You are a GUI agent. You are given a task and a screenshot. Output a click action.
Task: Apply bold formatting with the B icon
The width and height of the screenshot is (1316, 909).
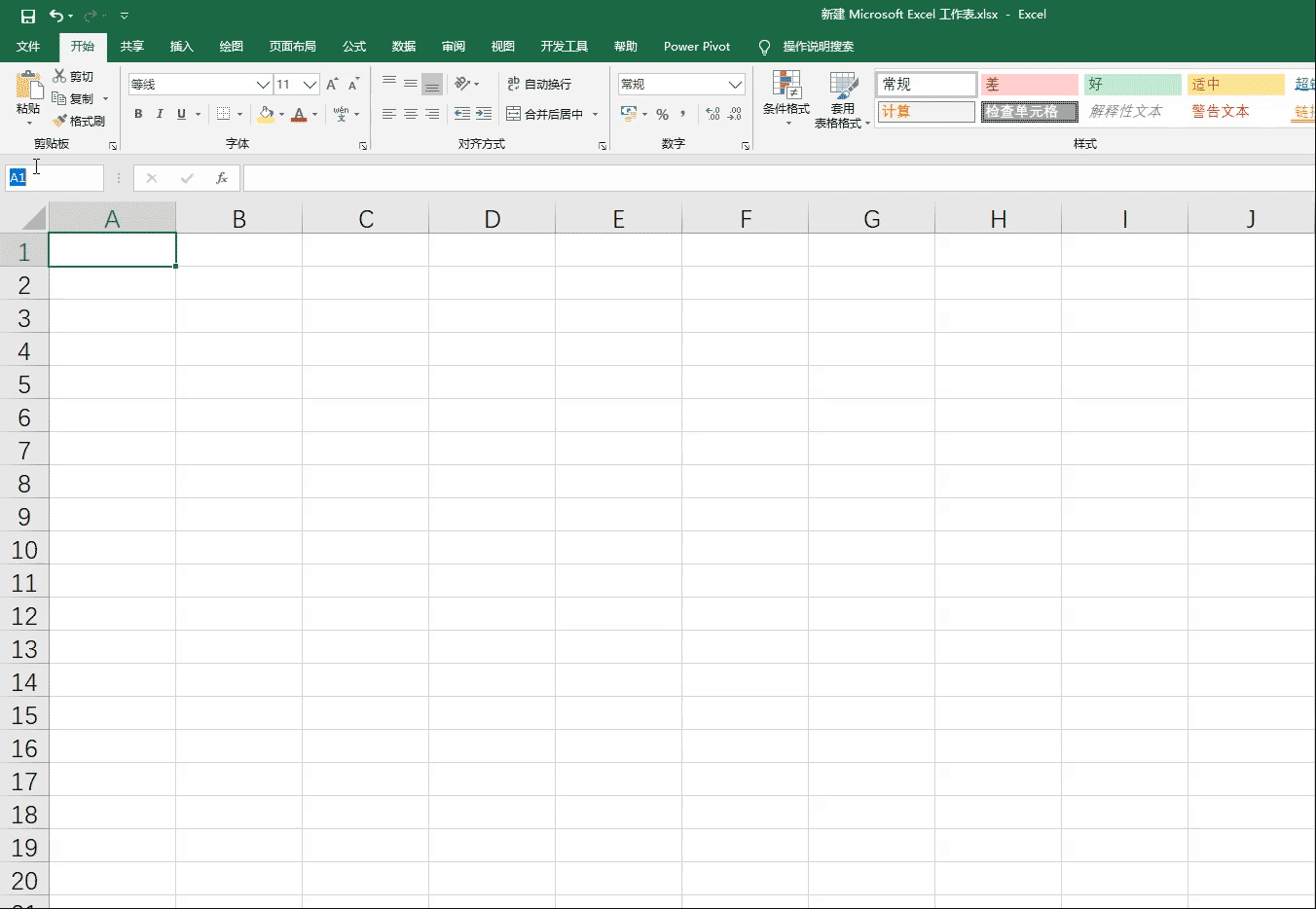pyautogui.click(x=137, y=114)
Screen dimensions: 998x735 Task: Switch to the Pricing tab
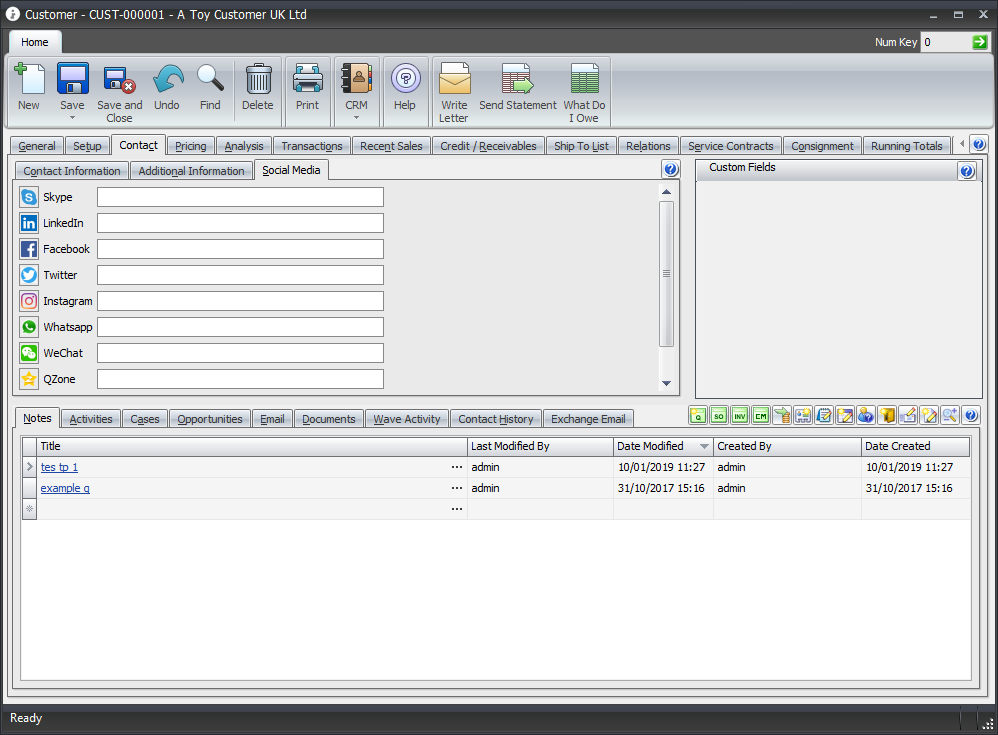[x=190, y=146]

Task item => Transcribe exactly the portion of the material above that runs from the line containing "Task: Apply bold formatting with the B icon" through its last line, omitting all pictures.

Output of the task =>
Task: Apply bold formatting with the B icon
The width and height of the screenshot is (1316, 909).
pyautogui.click(x=137, y=114)
Screen dimensions: 998x735 Task: Switch to the Pricing tab
[x=190, y=146]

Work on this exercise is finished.